▶ Kaynak metin alıntısı:
Deprem riski yüksek olan Zeytinburnu gibi semtlerdeki eski binalardaki tekstil atölyelerinde onlarca kişi bir arada çalışabiliyor.

Kimi zaman fabrikalarda, atölyelerde kullanılan makinelerin montajı ve taşınması, kolonlarla duvarlarda hasara neden olabiliyor. 

Aşırı ısı üreten makinelerin de betona zarar verdiği biliniyor.

Depremlerden sonra üretim yapılan fabrikalarda, atölyelerde patlamalar görülebiliyor.

Bu örnekleri çeşitlendirmek mümkün. Bütün bunlardan dolayı işyerlerinin de depreme güvenli olması önemli.
 

pınarhocaoğulları.jpg
Pınar Hocağulları / Fotoğraf: sendika.org.tr


İş yerlerindeki deprem güvenliğini hatırlattılar

Bir grup mühendis, mimar ve şehir plancısının bir araya gelerek oluşturduğu Politeknik'in da arasında olduğu bazı platformlar, geçtiğimiz günlerde "Deprem Güvenli İş yerleri İstiyoruz" başlıklı bir kampanya başlattı.

▶ Görev yönergesi:
İşyerlerinde deprem güvenliğini anlatan yukarıdaki yazıyı son cümlesinden itibaren sürdürebilir misiniz?

▶ Veri girdileri:
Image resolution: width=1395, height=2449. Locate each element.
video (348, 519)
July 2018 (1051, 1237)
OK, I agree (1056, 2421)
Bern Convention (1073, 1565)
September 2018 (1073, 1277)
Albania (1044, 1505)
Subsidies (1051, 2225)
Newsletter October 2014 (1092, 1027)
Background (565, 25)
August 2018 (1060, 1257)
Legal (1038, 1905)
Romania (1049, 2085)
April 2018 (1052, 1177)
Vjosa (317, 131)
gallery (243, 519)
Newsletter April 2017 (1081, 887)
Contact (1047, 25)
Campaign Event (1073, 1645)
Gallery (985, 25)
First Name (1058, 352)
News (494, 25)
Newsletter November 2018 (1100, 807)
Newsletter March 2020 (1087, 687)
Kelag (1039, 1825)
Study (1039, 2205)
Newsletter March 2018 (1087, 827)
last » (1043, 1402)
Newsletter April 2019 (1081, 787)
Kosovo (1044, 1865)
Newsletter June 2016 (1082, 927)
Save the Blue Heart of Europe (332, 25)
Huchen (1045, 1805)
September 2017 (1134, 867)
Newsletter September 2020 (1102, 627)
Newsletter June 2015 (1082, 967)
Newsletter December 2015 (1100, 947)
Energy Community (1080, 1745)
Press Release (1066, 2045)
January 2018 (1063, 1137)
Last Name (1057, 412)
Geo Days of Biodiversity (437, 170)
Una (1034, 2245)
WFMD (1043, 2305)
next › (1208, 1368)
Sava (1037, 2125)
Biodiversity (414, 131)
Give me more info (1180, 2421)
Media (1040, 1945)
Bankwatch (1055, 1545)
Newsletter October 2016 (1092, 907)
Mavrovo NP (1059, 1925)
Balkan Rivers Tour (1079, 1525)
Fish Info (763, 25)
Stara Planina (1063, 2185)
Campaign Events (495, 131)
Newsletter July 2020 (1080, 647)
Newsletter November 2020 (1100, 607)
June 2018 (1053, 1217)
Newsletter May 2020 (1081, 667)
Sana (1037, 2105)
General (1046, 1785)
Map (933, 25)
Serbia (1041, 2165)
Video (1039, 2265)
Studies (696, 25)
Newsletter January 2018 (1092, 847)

▶ Yazılı yanıt:
Konuya dair iletişime geçtiğimiz Politeknik Yönetim Kurulu Üyesi ve iş güvenliği uzmanı Pınar Hocaoğulları, Çalışma ve Sosyal Güvenlik Bakanlığı’nın işçilerin sağlığından ve can güvenliğinden sorumlu olduğunu ve bu konuda 6331 sayılı İş Sağlığı ve Güvenliği Yasası’nın olduğunu hatırlatarak, "Bu yasa kapsamında her patronun risk değerlendirmesi yapması gerekiyor. Risk değerlendirmesi ne demek? İş yerindeki tehlikelerin analiz edildiği ve bunların sonuçlarının hangi risklere tekabül ettiğinin çıkarıldığı ve bu tehlikelerin iş yerinden uzaklaştırılması için bir plan program yapıldığı değerlendirme raporu demek" diye konuştu.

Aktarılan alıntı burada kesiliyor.